Дуэль и арест, с нею связанный, состоялись 22 сентября, а к середине октября автор только что прославленной комедии был уже на свободе. Город в лице друзей встретил его с большой радостью. Бен становился необходимейшей фигурой литературной и театральной жизни того времени. Он был центром всех литературных споров, неиссякаемым источником справок по древней истории и литературам, веселым и шумным собеседником, потрясавшим своим громоподобным голосом стекла и самые своды таверн, где авторы и актеры пропивали свои единовременные получки.
Вино была пятая природная стихия, без которой Бен Джонсон не мыслил себе существования и он поглощал его в доброй компании и в неограниченном количестве. Любимым его местопребыванием в то время была таверна Митры, следом за ней шла таверна под вывеской "Трех журавлей", а местом сбора особенно высокого литературного общества являлась таверна "Сирены", где собирался клуб сэра Уольтера Роллея. Бесстрашный водитель английского флота, основатель первых английских поселений в Северной Америке (Виргиния -- в честь девственной королевы), подрядчик на открытие Эльдорадо и отчаянный пират, грабивший и отводивший в английские порты все груженые золотом суда, независимо от их флага, который он неизменно объявлял испанским, любил поэзию и между двумя абордажами, покачиваясь на волнах безбрежной Атлантики, записывал сложенные только что стихи, где этот блестящий царедворец и беспощадный корсар говорил о цветах у родного ручья, о дымчатом небе своего острова и о милом пении белокурых девушек, поглядывающих на ту же звезду, которая загорается сейчас над пенными волнами океана.
Если прибавить к этому неизменную дружбу знаменитого Кэмдена, глубокое уважение Сельдена, испытанную преданность поэтов Донна и Брука, постоянное внимание со стороны многочисленных потомков и свойственников Филиппа Сиднея, мы увидим, что нищий висельник мог чувствовать себя достаточно спокойно в своем родном городе и не имел основания унывать.
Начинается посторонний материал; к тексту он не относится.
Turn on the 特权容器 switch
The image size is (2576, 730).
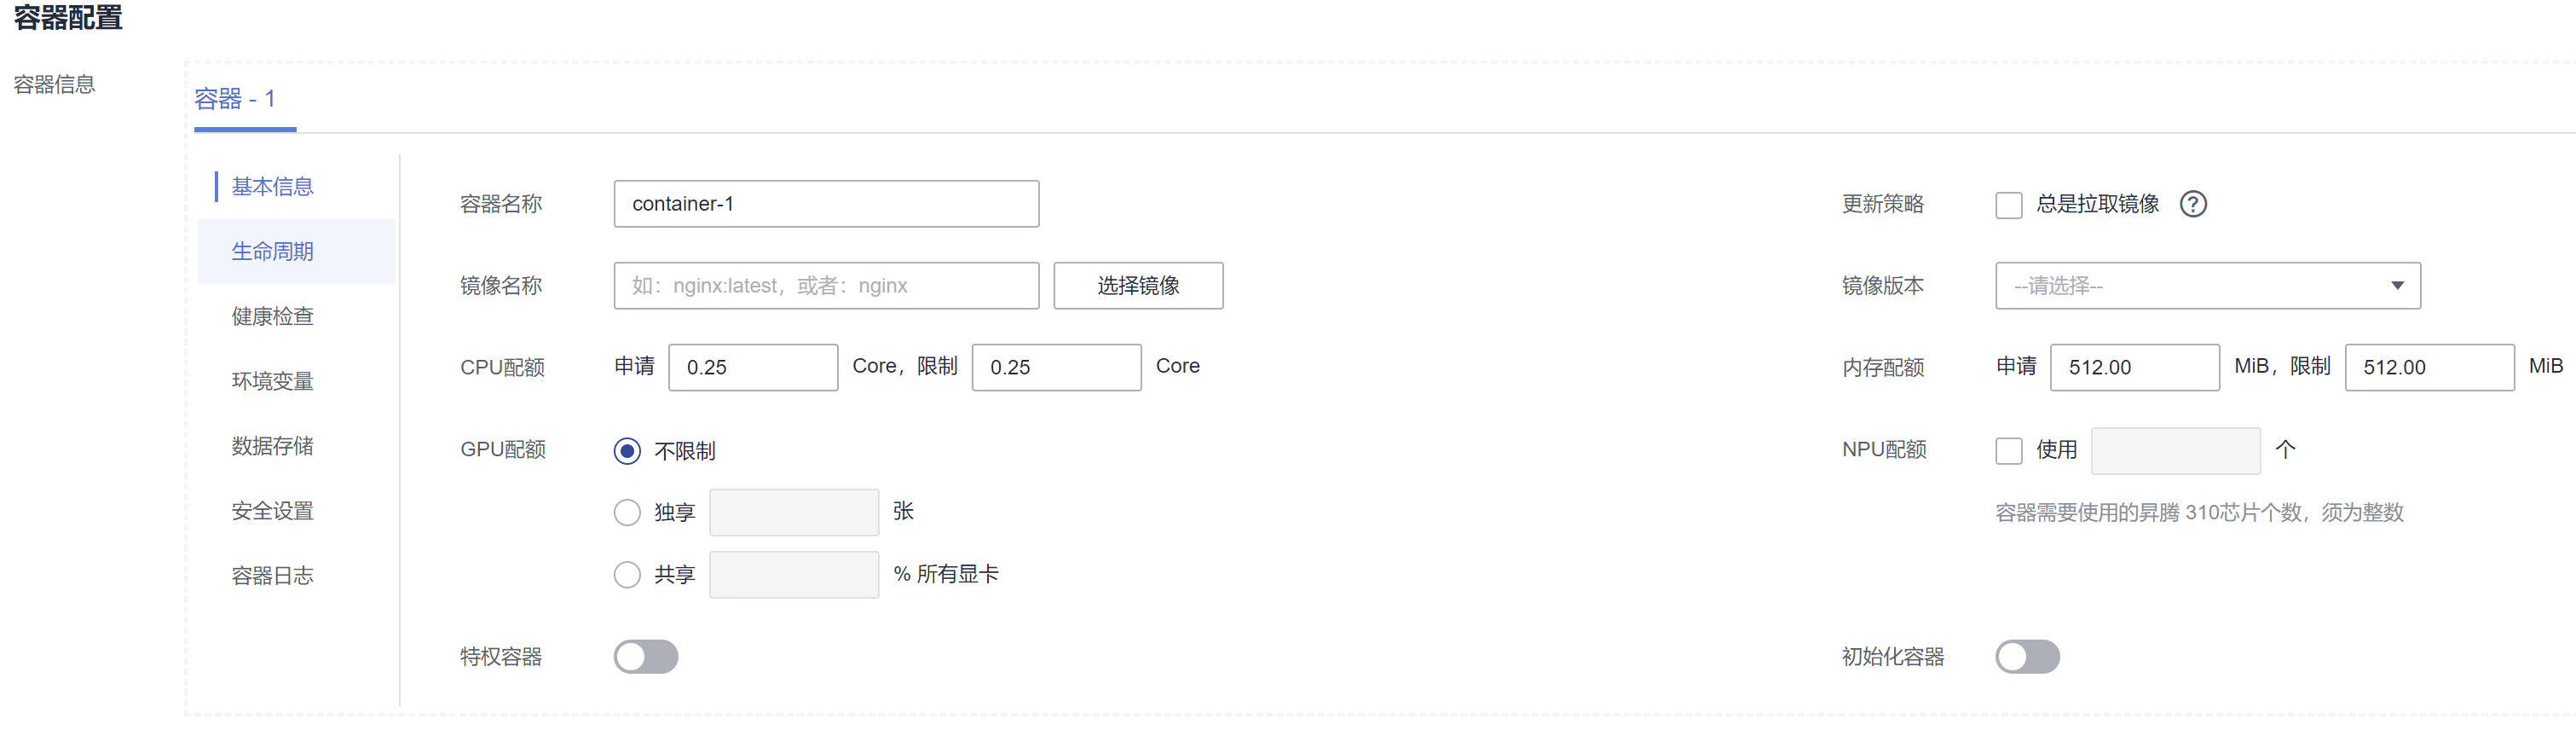click(x=646, y=657)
Пребывание в тюрьме дало ему возможность еще раз проверить основания своей новой драматургии.
Выше говорилось, что Бен Джонсон был, вероятно, единственным зрителем, оставшимся, недовольным первой комедией нравов. Она не удовлетворяла тем, что была принята слишком восторженно, т. е. не вызвала того естественного сопротивления, которое неизбежно выпадает на долю всякого радикального новшества. Бен Джонсон, разбираясь в причинах единогласного сочувствия, нашел, что они вероятно сводятся к тому, что интрига его комедии оказалась господствущей в композиции, чем заслонила новизну трактовки ролей. В той комедии, за которую он принялся, Бен решил занять еще более крайнюю позицию.
Будучи поклонником сиднеевской "Защиты поэзии", он осуждал практику этого поэта, равно как и поэзию Спенсера за отсутствие в них того, что он называл "декорумом", за то, что они писали "никаким языком", иначе говоря, что все действующие лица этих поэтов говорят одинаково. С тех пор на сцене произошли кое-какие перемены, но они пришли самотеком и организованы не были. Обычно спецификация ролевого словаря сводилась к введению местных диалектов в прозаические эпизоды клоунады, героические же персонажи, изъяснявшиеся белым стихом, попрежнему продолжали говорить на нейтральном литературном наречии, общим и для королей и для слуг, для добродетельных девственниц и для прожженных злодеев. Главной заслугой своей комедии нравов Бен Джонсон считал последовательное проведение словесной характеристики персонажей. Если интрига мешала разглядеть это новшество, интрига была вредна и во второй комедии нравов се следовало убрать. Вокруг чего же группировать действие на сцене? Чем связывать отдельные характеры? На этот вопрос имелось два ответа. Один давала практика моралитэ, другой -- комедия Аристофана. Надо ли говорить, что Бен Джонс избрал второй путь.